Les hôtels ne sont vraiment pas faits pour les handicapés

(Le Matin Dimanche)

Une enquête inédite auprès de 500 hôtels suisses montre que beaucoup d’entre eux ne sont pas accessibles facilement et présentent des obstacles. Les résultats viennent d’être publiés.

Les handicapés moteurs ne peuvent pas se rendre seuls dans cet hôtel grison. «Les chaises roulantes doivent être portées dans les escaliers», écrit ainsi un client sur TripAdvisor. Un autre s’énerve contre ses vacances en Valais: «Le plus grand obstacle était l’ascenseur. Beaucoup trop petit. Nous devions démonter la chaise roulante». À Zurich, c’est l’accès à la baignoire qui a posé problème à un touriste. «Par ailleurs, un siège de douche et une poignée faisaient défaut.» Loin d’offrir de la détente, les vacances des personnes ayant un handicap réservent souvent de mauvaises surprises. «Certains d’entre eux préfèrent rester à la maison ou ne choisissent que des lieux qu’ils connaissent, affirme Marc Butticaz de Pro Infirmis. D’autres s’informent au préalable pour savoir si l’hôtel est adapté. Or, ils obtiennent souvent des informations imprécises et, une fois sur place, se voient déçus dans leurs attentes.»
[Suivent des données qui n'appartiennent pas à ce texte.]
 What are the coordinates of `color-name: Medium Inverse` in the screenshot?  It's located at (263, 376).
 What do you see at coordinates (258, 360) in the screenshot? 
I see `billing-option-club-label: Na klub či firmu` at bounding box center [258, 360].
Un projet d’ampleur national va s’atteler à changer cette situation. «L’an dernier, une petite armada d’examinateurs a sillonné le pays, a mesuré les chambres, testé la taille des ascenseurs et des portes», explique Susanne Gàumann, directeur de la fondation Claire & George. La fédération faîtière HotellerieSuisse, l’Association suisse des paraplégiques et Mobility International Suisse ont également pris part à ce projet. «Ce sont en tout 500 établissements qui ont été testés quant à leur accessibilité. Et nous en sondons d’autres très régulièrement.»
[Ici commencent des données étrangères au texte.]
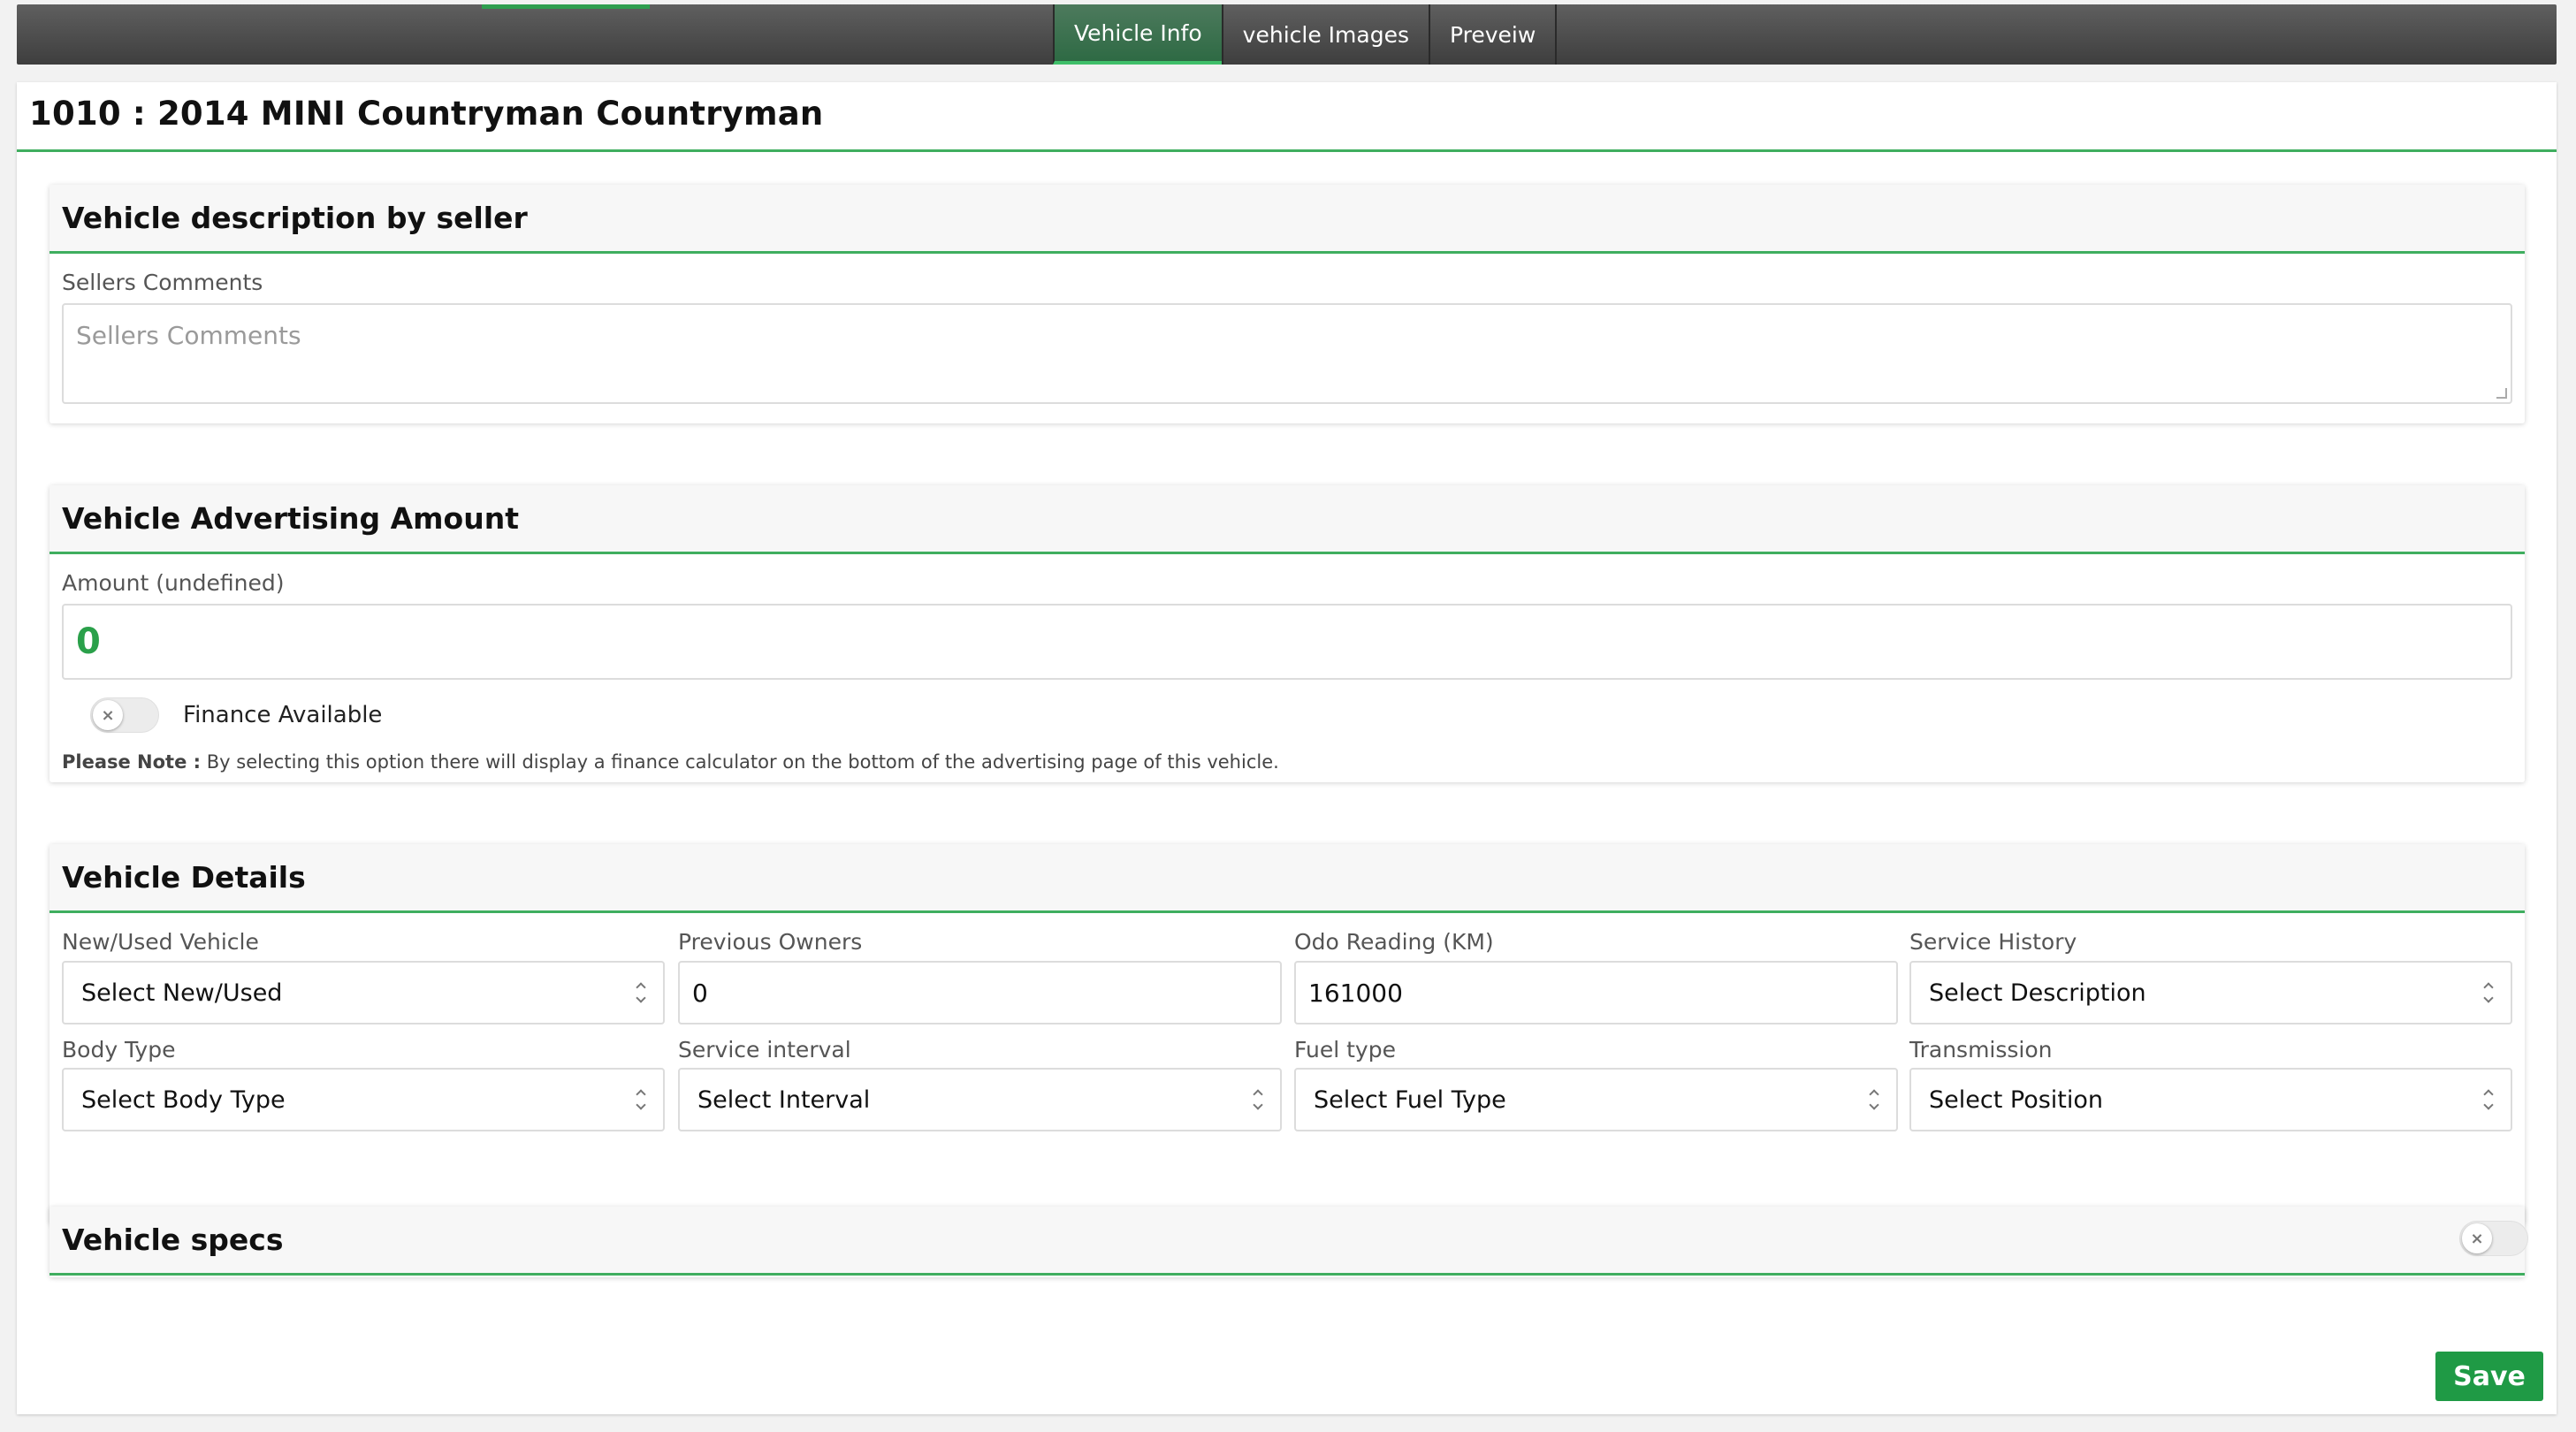 The image size is (2576, 1432). Describe the element at coordinates (173, 1240) in the screenshot. I see `section-title: Vehicle specs` at that location.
Or, une analyse exclusive démontre la chose suivante: seuls 23% des hôtels offrent des chambres exemptes de tout obstacle; 30% disposent d’une salle de bains adaptée ou de places de parking pour handicapés; 67% des établissements offrent des salles à manger accessibles. Mais 7% seulement d’entre eux proposent par exemple des lits électriques, tandis que 3% ont une piscine adaptée à leurs besoins. «Nous avons constaté une vraie nécessité de rattrapage, déclare Thomas Allemann, membre de la direction d’HotellerieSuisse. Une part importante des hôtels a plus de cent ans. Or, les adapter coûte très cher».
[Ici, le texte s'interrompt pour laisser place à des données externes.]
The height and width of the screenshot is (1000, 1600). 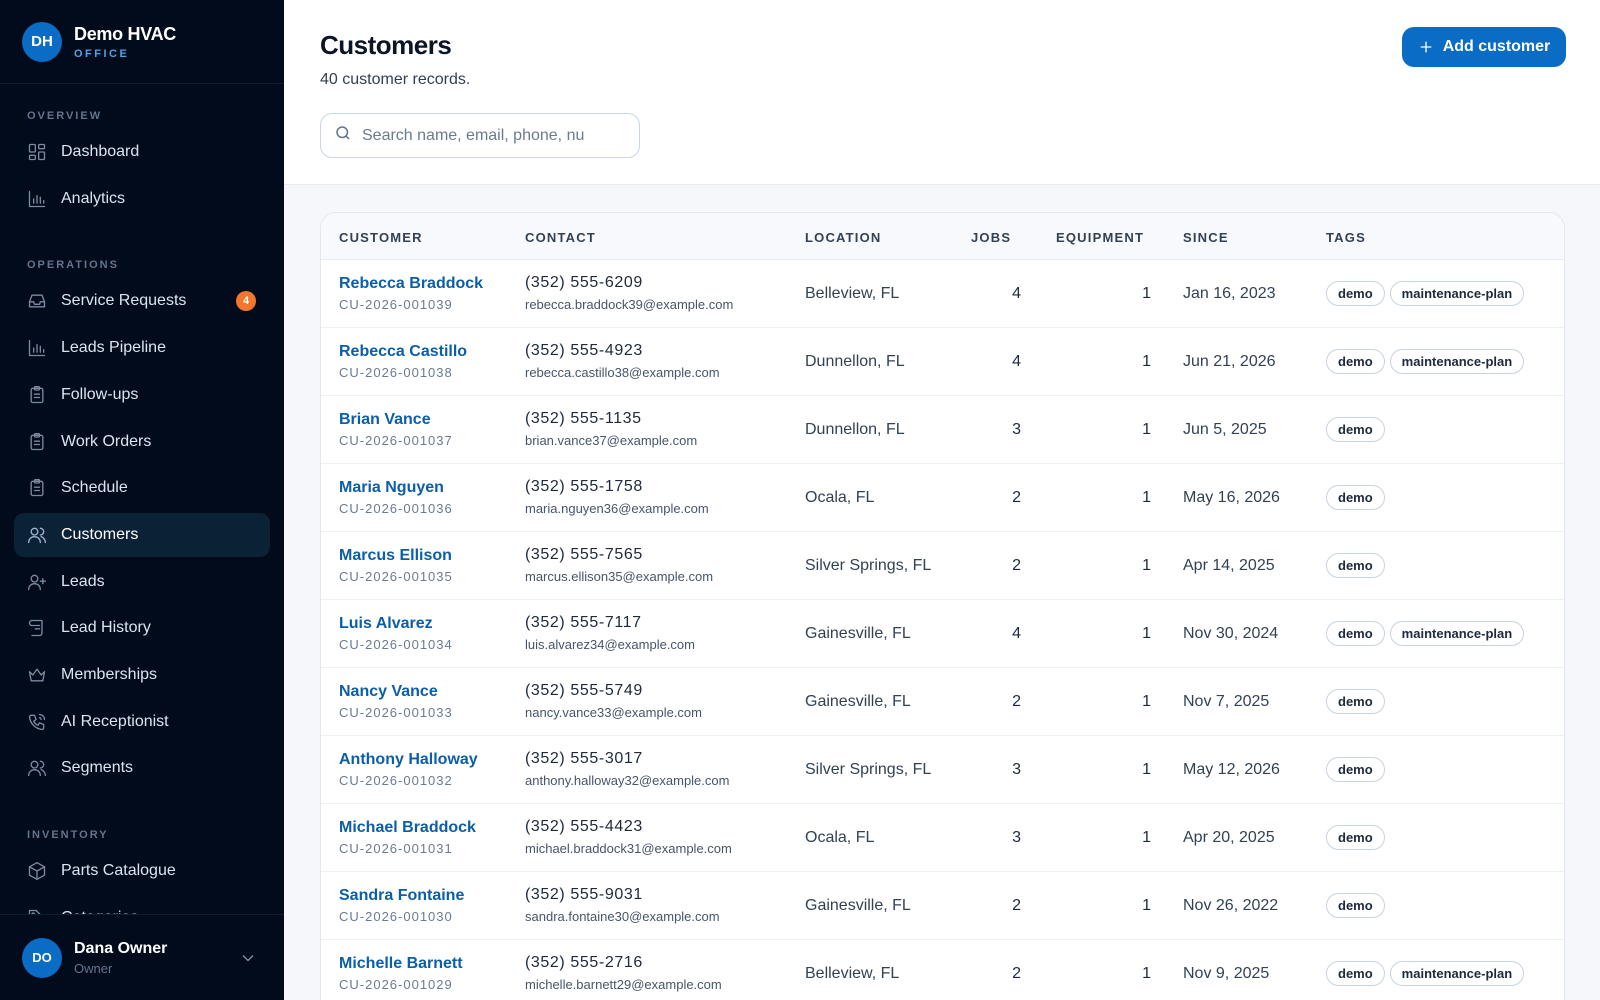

Nous avons constaté une vraie nécessité de rattrapage quant à l’accessibilité des hôtels» Thomas Allemann, Hotellerie Suisse

Les examinateurs n’ont pas réalisé que des mesures. «Ils ont également sensibilisé les hôteliers à cette question.» Selon l’Office fédéral de la statistique, la Suisse compte 1,8 million de personnes avec un handicap, une tendance croissante. Cette nouvelle collecte de données doit créer de la transparence. Ainsi, tous les résultats sont désormais publiés sur les sites Paramap.ch et Claireundgeorge. Dès 2019, on les trouvera également sur celui de Suisse Tourisme. Selon la directrice de Claire & George, il ne s’agit pas là de labelliser les hôtels. «La question de l’accessibilité n’est jamais noire ou blanche. Une personne en chaise roulante a d’autres besoins qu’une personne aveugle.» Mais, dorénavant, ces dernières sauront clairement la taille des chambres, la hauteur du lit ou si une signalétique tactile existe, afin d’échapper aux mauvaises surprises.